_What the task asks_.
Please state how many lines of the data contain "Image". The number by itself is enough.
━━━━━ Exercise material
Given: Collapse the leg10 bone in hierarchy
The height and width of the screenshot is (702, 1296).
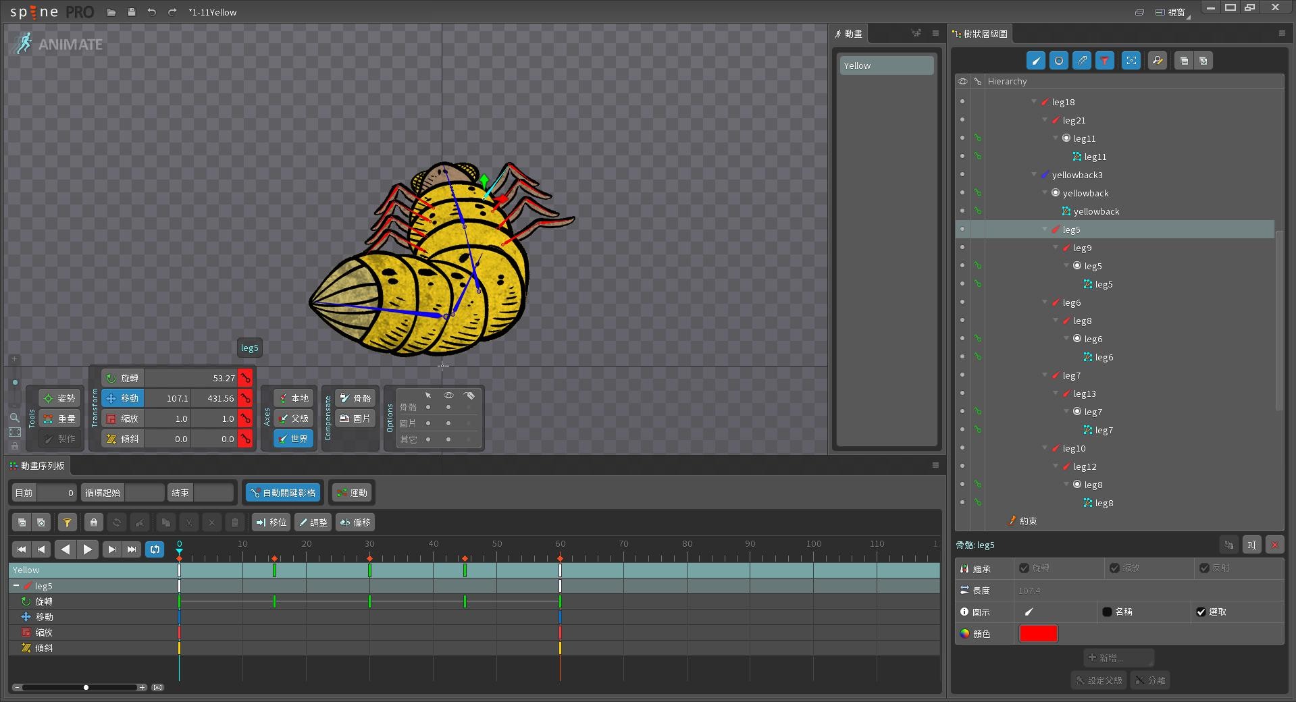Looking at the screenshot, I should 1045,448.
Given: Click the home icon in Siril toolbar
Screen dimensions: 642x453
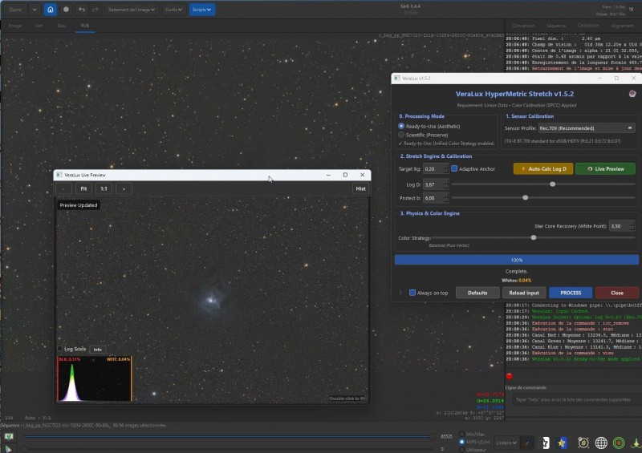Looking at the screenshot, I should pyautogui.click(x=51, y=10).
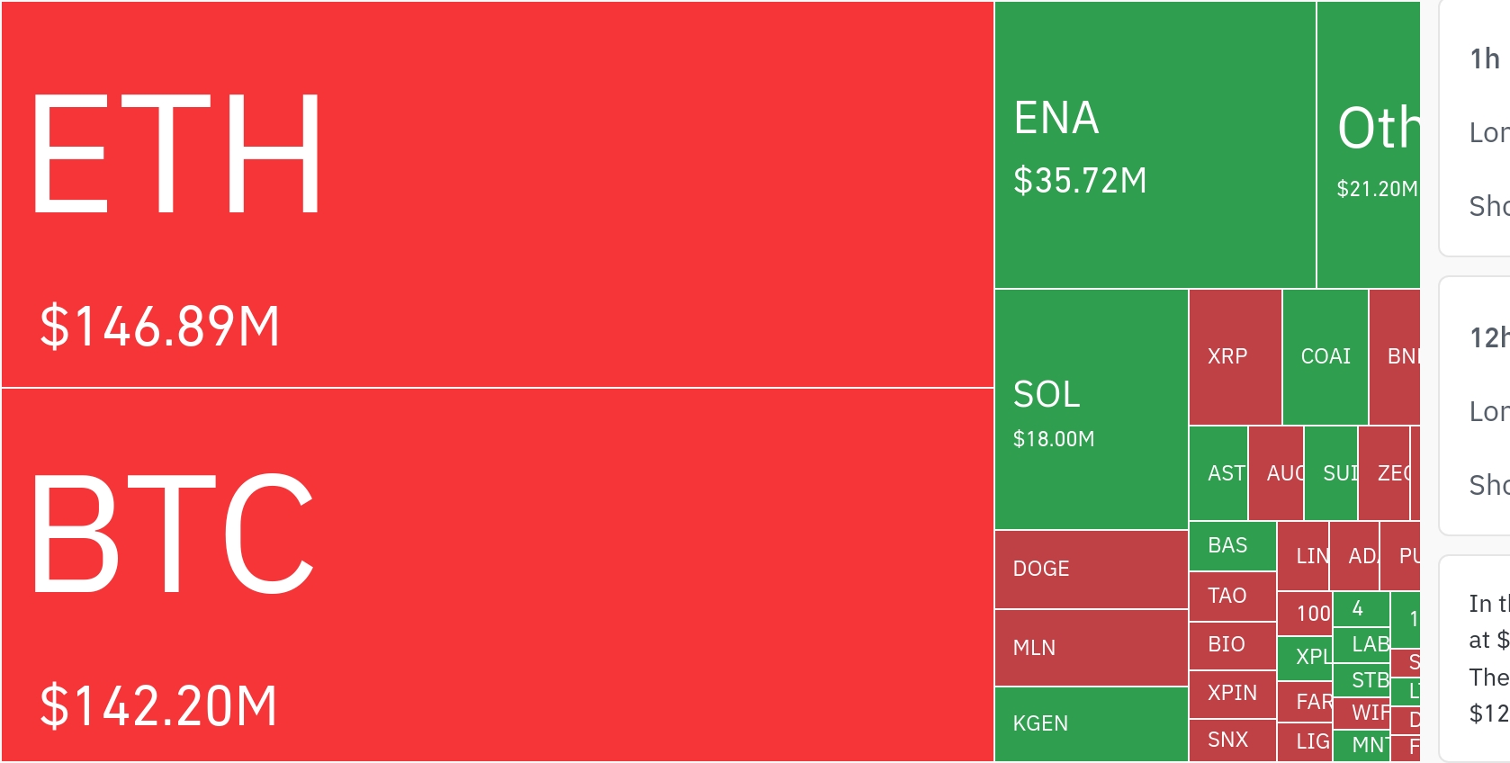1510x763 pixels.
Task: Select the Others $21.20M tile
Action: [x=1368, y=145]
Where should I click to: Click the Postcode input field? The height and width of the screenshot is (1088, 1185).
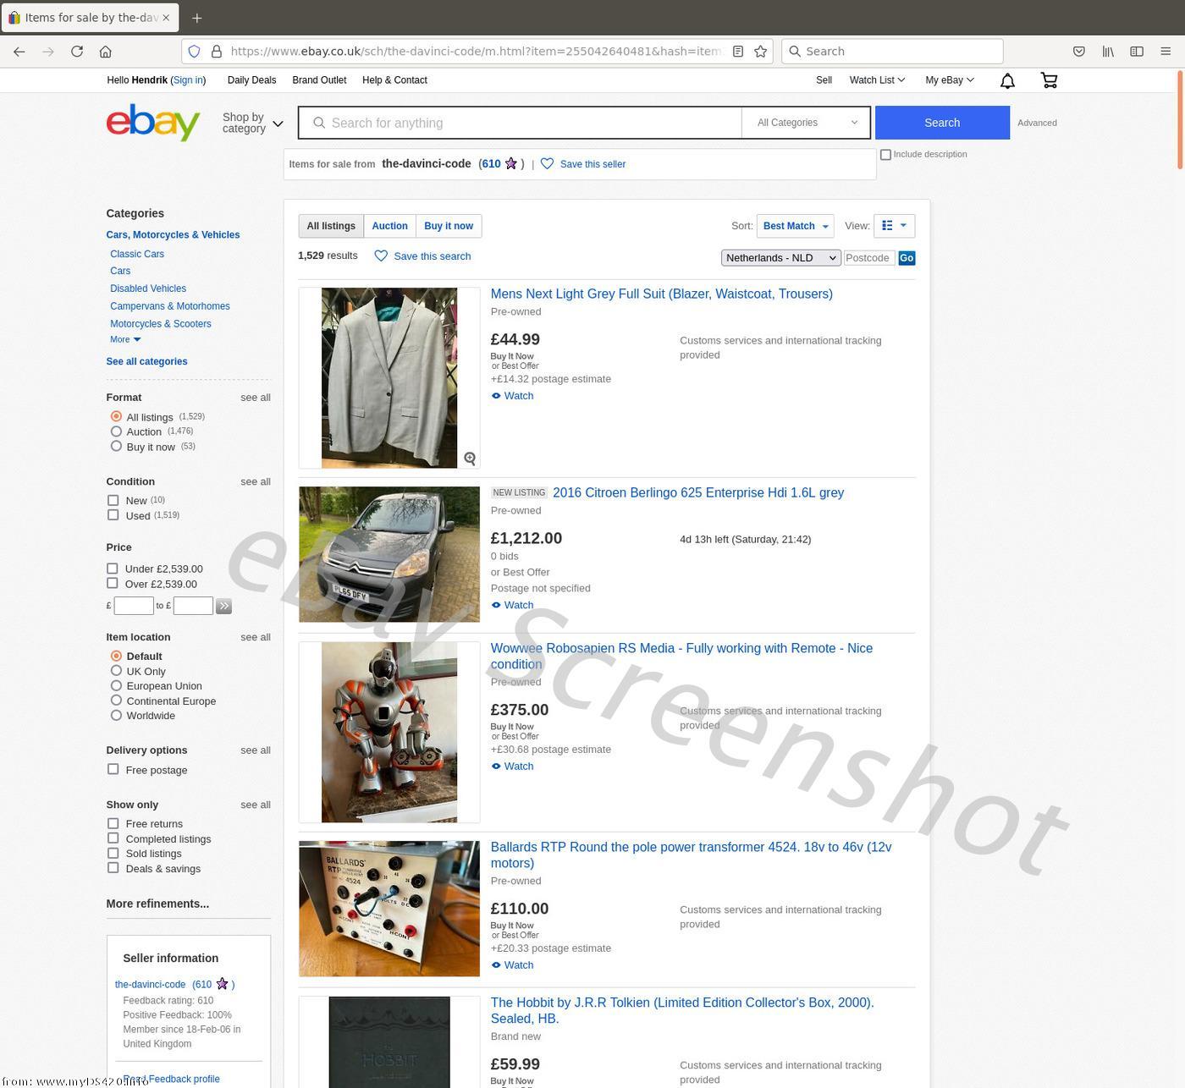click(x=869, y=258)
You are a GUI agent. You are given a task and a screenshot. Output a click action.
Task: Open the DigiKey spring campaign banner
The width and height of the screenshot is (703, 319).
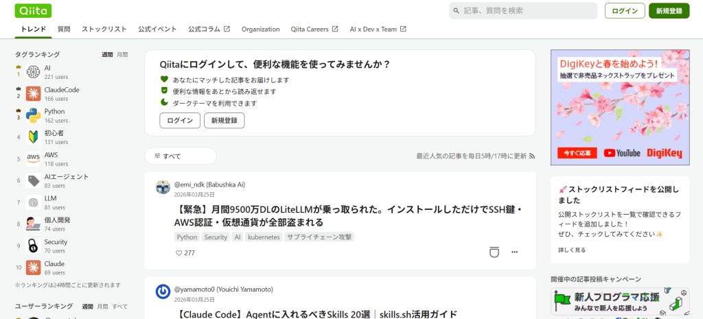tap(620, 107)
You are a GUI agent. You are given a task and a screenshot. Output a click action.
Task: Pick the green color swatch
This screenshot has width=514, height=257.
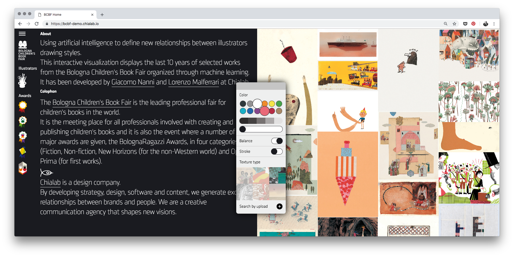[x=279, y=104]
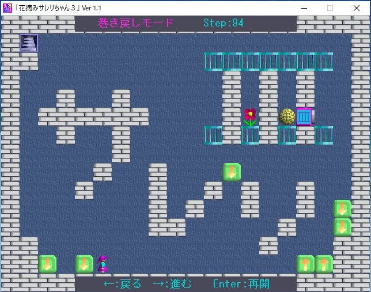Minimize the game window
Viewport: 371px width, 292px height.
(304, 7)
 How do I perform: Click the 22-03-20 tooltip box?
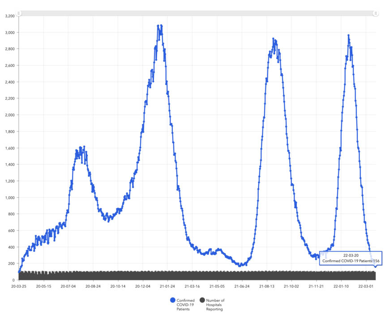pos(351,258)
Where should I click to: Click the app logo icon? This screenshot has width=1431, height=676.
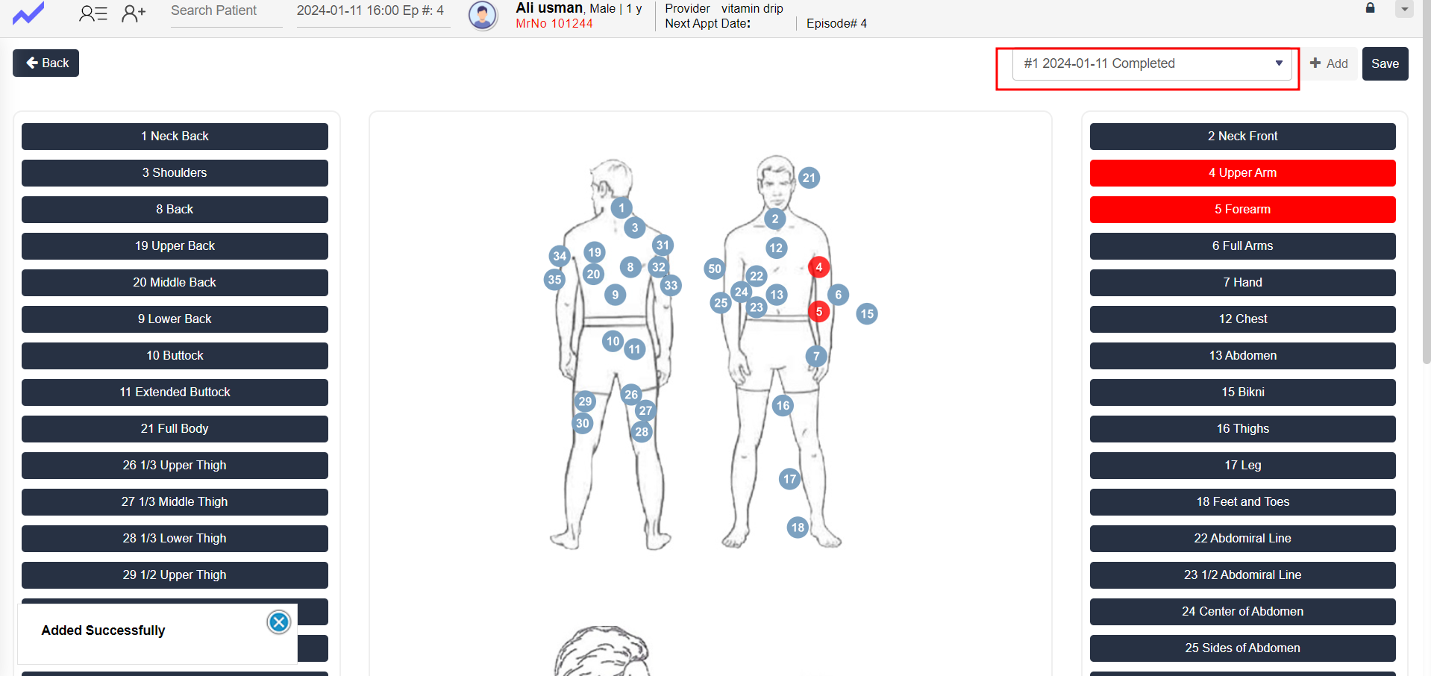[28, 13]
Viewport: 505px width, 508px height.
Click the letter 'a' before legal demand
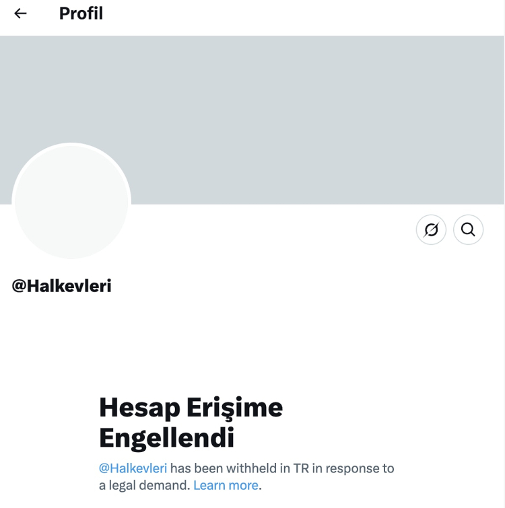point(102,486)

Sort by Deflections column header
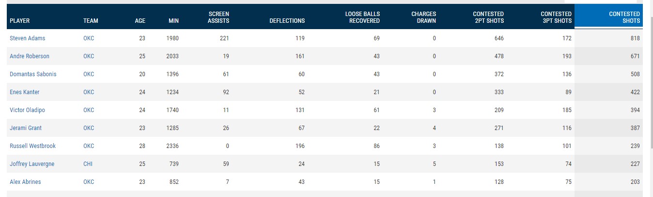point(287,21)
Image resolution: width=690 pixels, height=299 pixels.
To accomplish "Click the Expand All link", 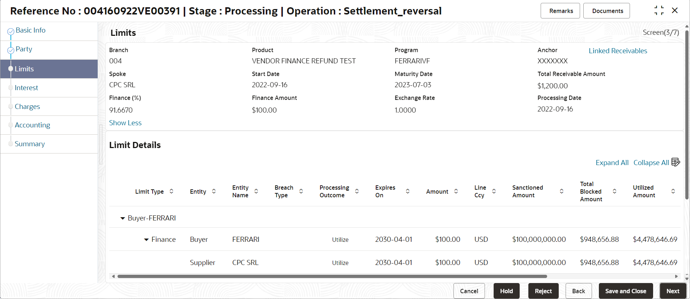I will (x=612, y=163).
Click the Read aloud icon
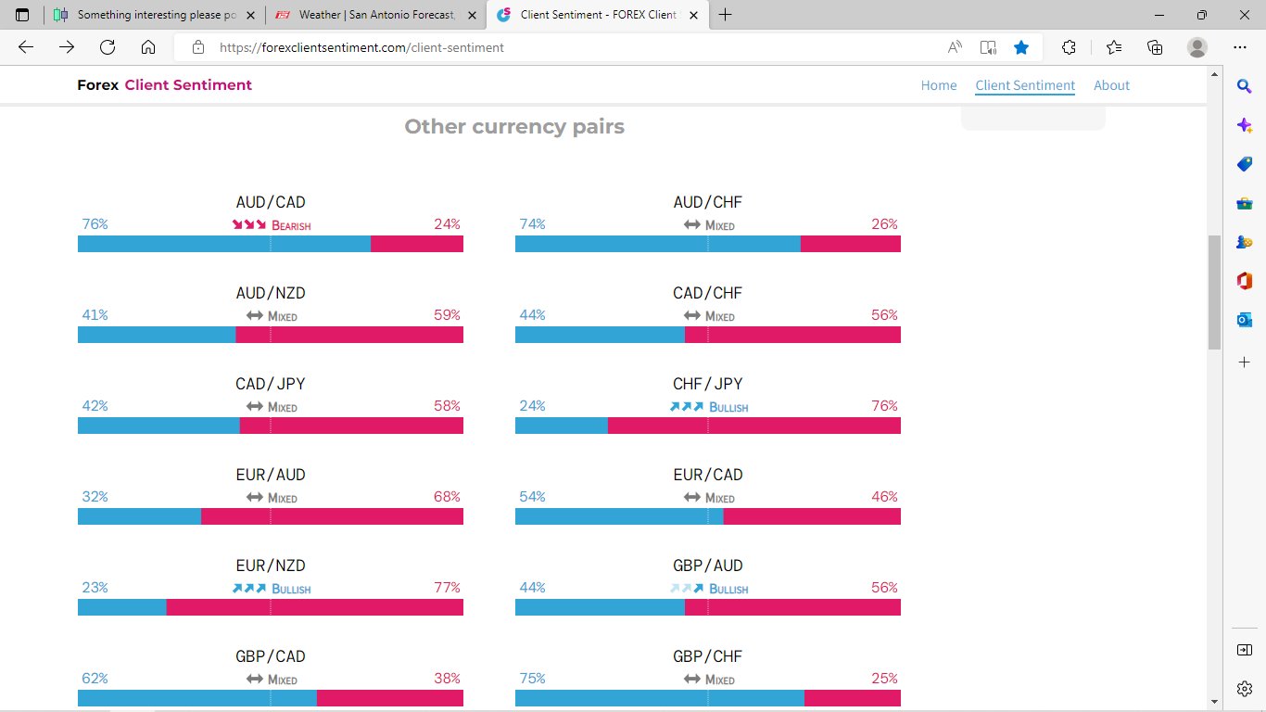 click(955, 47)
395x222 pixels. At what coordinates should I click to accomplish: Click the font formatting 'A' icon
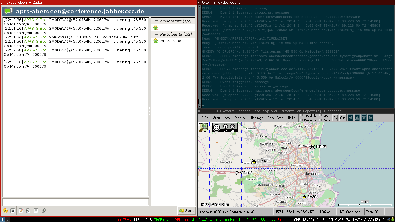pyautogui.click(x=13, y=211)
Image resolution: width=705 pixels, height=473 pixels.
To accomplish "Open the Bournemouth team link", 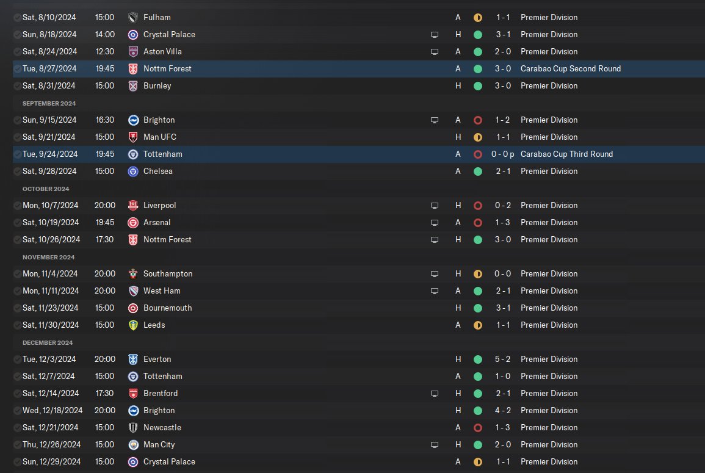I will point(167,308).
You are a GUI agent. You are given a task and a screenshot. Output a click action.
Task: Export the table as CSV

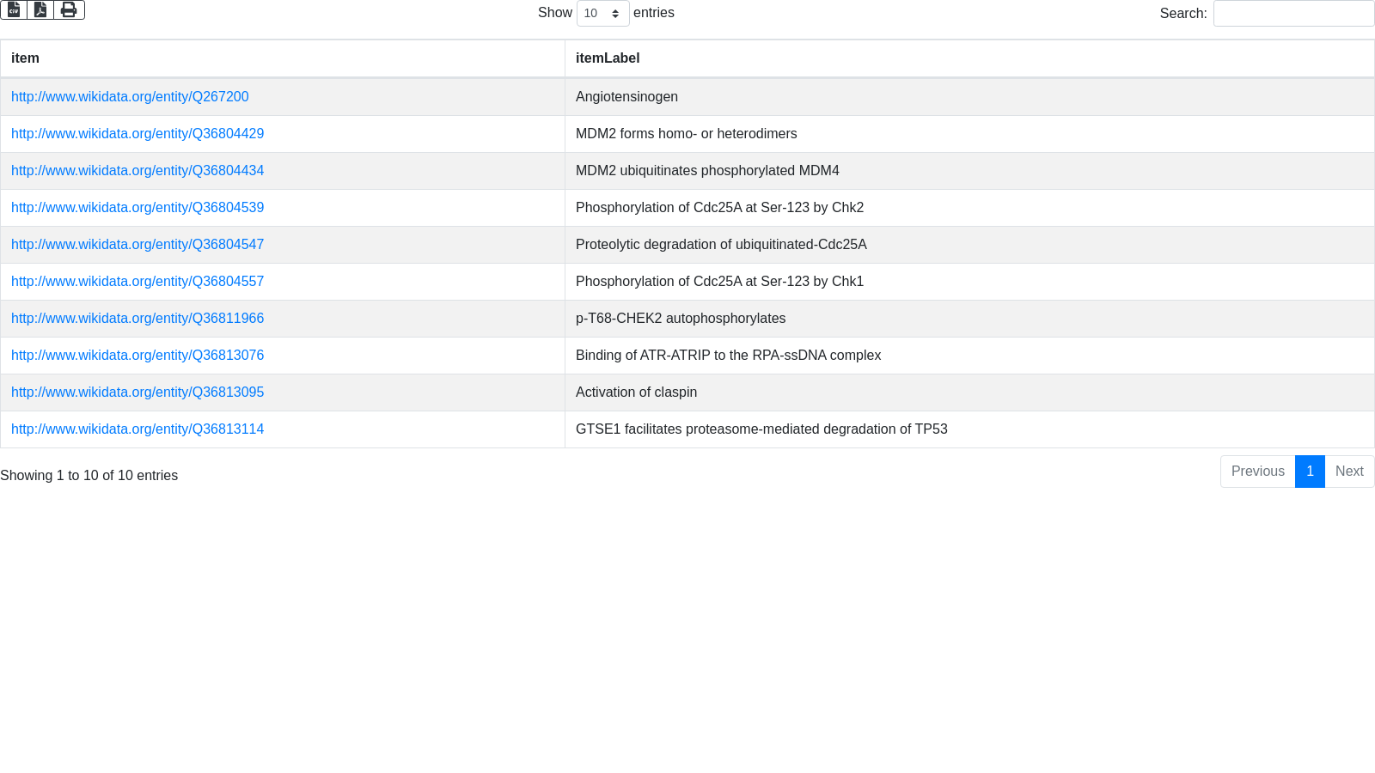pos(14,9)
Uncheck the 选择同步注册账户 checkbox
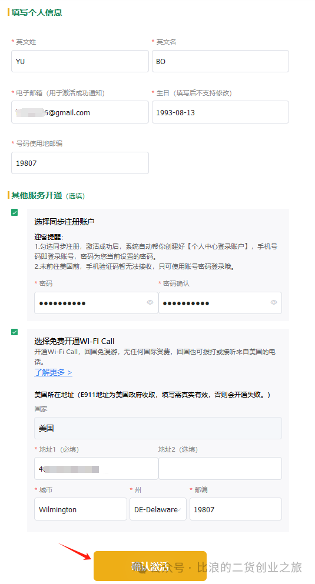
━━━━━━━━━━
_Response_.
2